Hospital Outpatient Payment Proposal Maintains 340B Cuts, Addresses Price Transparency and Prior Authorization

July 30, 2019

On July 29, the Centers for Medicare & Medicaid Services (CMS) released its proposed rule for reimbursement under the Hospital Outpatient Prospective Payment System (HOPPS) in 2020. ASCO is still analyzing the proposal and will provide more information to members as soon as possible. Based on a preliminary analysis, key provisions in the proposed rule include:

Annual HOPPS Update

In accordance with Medicare law, CMS is proposing a 2.7% increase for hospital outpatient payment rates. This update is based on the projected hospital market basket increase of 3.2% minus a 0.5% adjustment for multi-factor productivity (MFP).

340B Reimbursement

For calendar year 2020, CMS is proposing continued cuts to the 340B drug pricing program. For 2019, the agency finalized a cut from Average Sales Price (ASP) plus 6 % to ASP minus 22.5% for certain separately payable drugs or biologics that are acquired through the 340B Program. The 2020 CMS proposal acknowledges ongoing litigation pertaining to this 340B cut and is soliciting comments on alternative payment options for CY 2020 and potential remedies for 2018 and 2019 payments in the event of an adverse ruling by the United States Court of Appeals.

Price Transparency

In accordance with the Administration’s June 24 executive order, “Improving Price and Quality Transparency in American Healthcare to Put Patients First,” CMS is proposing “an expansion of hospital charge display requirements to include charges and information based on negotiated rates and for common shoppable items and services, in a manner that is consumer-friendly.” Specifically, all hospitals would need to ensure the availability of a machine-readable file containing a list of all standard charges for all items and services, and a consumer-friendly list of payer-specific negotiated charges for a limited set of shoppable services.

Hospital Supervision

CMS is proposing a change to the generally applicable, minimum required level of supervision for hospital outpatient therapeutic services from direct supervision to general supervision for services furnished by all hospitals and Critical Access Hospitals (CAHs). General supervision means that the procedure would be furnished under the physician's overall direction and control, but that the physician's presence is not required during the performance of the procedure.

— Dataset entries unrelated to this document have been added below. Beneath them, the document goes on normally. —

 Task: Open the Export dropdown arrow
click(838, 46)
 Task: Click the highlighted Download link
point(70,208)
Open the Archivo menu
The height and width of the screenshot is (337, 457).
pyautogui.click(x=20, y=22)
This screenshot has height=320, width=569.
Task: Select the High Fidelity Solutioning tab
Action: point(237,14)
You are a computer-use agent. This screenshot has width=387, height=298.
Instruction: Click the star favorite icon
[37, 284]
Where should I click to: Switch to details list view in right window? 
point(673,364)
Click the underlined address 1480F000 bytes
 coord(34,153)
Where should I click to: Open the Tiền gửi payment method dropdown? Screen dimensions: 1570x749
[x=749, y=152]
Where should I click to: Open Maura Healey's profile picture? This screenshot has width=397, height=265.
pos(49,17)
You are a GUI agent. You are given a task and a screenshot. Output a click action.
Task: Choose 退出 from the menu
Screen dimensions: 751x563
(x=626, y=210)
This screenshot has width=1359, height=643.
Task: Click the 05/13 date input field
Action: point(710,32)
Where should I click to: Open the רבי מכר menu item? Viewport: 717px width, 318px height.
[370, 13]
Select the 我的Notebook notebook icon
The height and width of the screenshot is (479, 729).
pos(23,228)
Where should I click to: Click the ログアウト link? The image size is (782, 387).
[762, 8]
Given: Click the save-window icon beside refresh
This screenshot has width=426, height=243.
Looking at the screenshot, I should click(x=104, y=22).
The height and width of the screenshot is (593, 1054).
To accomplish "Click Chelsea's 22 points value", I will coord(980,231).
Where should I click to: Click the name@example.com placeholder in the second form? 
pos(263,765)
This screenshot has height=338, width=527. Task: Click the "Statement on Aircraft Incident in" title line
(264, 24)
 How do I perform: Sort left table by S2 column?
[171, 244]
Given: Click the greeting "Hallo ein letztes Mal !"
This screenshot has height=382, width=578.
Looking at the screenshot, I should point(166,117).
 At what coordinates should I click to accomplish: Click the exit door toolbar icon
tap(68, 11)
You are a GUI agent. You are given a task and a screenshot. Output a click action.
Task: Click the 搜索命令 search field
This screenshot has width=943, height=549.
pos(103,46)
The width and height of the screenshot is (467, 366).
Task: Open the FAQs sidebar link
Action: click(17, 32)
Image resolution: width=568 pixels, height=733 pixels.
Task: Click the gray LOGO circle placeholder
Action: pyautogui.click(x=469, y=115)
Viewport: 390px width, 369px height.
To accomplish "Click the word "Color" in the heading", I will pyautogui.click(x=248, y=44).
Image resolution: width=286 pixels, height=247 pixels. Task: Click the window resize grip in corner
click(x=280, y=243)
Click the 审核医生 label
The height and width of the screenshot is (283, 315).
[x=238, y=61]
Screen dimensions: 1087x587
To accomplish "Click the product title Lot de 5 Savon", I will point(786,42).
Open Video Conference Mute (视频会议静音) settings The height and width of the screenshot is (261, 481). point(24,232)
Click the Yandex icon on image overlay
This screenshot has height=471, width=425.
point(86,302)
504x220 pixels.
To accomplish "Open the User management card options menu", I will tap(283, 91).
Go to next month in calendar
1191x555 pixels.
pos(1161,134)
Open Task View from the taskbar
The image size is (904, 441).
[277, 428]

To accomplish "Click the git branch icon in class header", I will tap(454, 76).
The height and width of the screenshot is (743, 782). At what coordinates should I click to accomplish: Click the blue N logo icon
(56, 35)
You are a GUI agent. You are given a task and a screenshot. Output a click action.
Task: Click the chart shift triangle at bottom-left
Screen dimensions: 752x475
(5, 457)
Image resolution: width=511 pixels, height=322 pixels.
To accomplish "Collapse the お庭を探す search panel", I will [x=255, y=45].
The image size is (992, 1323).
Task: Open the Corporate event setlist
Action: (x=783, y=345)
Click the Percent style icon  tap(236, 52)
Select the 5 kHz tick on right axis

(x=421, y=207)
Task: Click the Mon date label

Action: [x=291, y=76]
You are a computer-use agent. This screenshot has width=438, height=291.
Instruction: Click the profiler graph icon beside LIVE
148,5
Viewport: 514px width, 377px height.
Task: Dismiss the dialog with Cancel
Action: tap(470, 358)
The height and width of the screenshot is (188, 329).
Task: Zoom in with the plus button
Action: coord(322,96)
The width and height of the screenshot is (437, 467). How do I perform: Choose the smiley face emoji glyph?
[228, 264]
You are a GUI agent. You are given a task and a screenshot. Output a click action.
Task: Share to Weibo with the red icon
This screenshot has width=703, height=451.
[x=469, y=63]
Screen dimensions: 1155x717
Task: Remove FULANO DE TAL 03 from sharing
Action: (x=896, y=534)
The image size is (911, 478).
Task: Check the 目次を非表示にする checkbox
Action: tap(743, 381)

Most hospitals are currently required to provide direct supervision for chemotherapy and radiation therapy services, though CAHs and rural hospitals with 100 beds or fewer have been exempted from enforcement of this requirement. CMS is proposing to set all services to general supervision for all hospitals and CAHs. Providers should be mindful of state laws regarding scope of practice, as they would not be impacted by this provision. This proposal would only impact hospitals and their outpatient departments. CMS is not proposing to change the supervision requirements for physician clinics and freestanding centers.

Prior Authorization

CMS is proposing a process through which providers submit a prior authorization request for provisional affirmation of coverage before a covered hospital Outpatient Department service is provided to a Medicare beneficiary and before the claim is submitted for processing. This change would apply to five categories of services: blepharoplasty; botulinum toxin injections; panniculectomy; rhinoplasty; and vein ablation. CMS proposes to implement this change on July 1, 2020. The agency may expand this process to other procedures that are showing growth in the outpatient setting in future rulemaking.